Exercise directions: Update the entries below by replacing every "How do I perform" with "How can I do", leaving everything else unchanged.

Material for this exercise:
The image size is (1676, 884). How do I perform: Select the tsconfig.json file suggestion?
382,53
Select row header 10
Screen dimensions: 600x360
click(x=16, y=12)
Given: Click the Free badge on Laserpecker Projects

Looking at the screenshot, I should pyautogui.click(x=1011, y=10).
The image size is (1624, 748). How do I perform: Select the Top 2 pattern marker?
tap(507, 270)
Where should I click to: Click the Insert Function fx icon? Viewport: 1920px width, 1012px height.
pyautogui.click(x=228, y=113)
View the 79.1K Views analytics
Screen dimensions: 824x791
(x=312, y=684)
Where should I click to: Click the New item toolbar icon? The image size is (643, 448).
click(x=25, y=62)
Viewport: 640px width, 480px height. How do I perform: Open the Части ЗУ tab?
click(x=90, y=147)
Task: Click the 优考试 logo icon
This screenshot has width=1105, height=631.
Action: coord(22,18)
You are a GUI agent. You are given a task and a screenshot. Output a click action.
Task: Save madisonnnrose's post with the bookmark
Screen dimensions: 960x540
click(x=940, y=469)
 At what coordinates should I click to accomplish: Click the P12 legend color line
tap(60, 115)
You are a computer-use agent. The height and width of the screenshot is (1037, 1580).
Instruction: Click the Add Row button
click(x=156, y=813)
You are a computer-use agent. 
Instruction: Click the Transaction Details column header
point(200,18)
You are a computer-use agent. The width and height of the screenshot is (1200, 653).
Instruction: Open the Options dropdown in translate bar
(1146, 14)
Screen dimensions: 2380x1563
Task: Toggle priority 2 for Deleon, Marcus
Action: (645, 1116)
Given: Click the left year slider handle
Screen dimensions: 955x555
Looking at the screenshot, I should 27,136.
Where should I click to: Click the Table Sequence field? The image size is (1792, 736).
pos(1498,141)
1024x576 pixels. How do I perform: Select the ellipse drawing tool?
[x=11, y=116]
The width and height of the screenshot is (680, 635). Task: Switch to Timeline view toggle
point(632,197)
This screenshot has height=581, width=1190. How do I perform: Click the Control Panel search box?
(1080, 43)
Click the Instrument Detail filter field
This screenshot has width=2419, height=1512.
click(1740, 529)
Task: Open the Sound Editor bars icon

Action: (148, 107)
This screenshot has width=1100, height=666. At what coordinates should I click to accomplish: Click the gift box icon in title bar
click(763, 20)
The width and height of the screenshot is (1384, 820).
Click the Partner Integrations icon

Full solution:
The image size is (1676, 884). How can I do: Select the tsconfig.json file suggestion?
382,53
Select row header 10
Screen dimensions: 600x360
click(x=16, y=12)
Given: Click the Free badge on Laserpecker Projects

Looking at the screenshot, I should pyautogui.click(x=1011, y=10).
The image size is (1624, 748). How can I do: Select the Top 2 pattern marker?
tap(507, 270)
Where should I click to: Click the Insert Function fx icon? Viewport: 1920px width, 1012px height.
pyautogui.click(x=228, y=113)
View the 79.1K Views analytics
Screen dimensions: 824x791
(x=312, y=684)
Where should I click to: Click the New item toolbar icon? The image size is (643, 448).
click(x=25, y=62)
Viewport: 640px width, 480px height. How can I do: Open the Части ЗУ tab?
click(x=90, y=147)
Task: Click the 优考试 logo icon
This screenshot has width=1105, height=631.
Action: coord(22,18)
You are a GUI agent. You are given a task and a screenshot. Output a click action.
Task: Save madisonnnrose's post with the bookmark
Screen dimensions: 960x540
click(x=940, y=469)
 At what coordinates should I click to accomplish: Click the P12 legend color line
tap(60, 115)
You are a computer-use agent. The height and width of the screenshot is (1037, 1580).
Instruction: Click the Add Row button
click(x=156, y=813)
You are a computer-use agent. 
Instruction: Click the Transaction Details column header
point(200,18)
You are a computer-use agent. The width and height of the screenshot is (1200, 653).
Instruction: Open the Options dropdown in translate bar
(1146, 14)
Screen dimensions: 2380x1563
Task: Toggle priority 2 for Deleon, Marcus
Action: (645, 1116)
Given: Click the left year slider handle
Screen dimensions: 955x555
Looking at the screenshot, I should 27,136.
Where should I click to: Click the Table Sequence field? The image size is (1792, 736).
pos(1498,141)
1024x576 pixels. How can I do: Select the ellipse drawing tool?
[x=11, y=116]
The width and height of the screenshot is (680, 635). Task: Switch to Timeline view toggle
point(632,197)
This screenshot has height=581, width=1190. How can I do: Click the Control Panel search box?
(1080, 43)
Click the Instrument Detail filter field
This screenshot has width=2419, height=1512.
click(1740, 529)
Task: Open the Sound Editor bars icon

Action: (148, 107)
This screenshot has width=1100, height=666. At what coordinates should I click to accomplish: Click the gift box icon in title bar
click(763, 20)
The width and height of the screenshot is (1384, 820).
Click the Partner Integrations icon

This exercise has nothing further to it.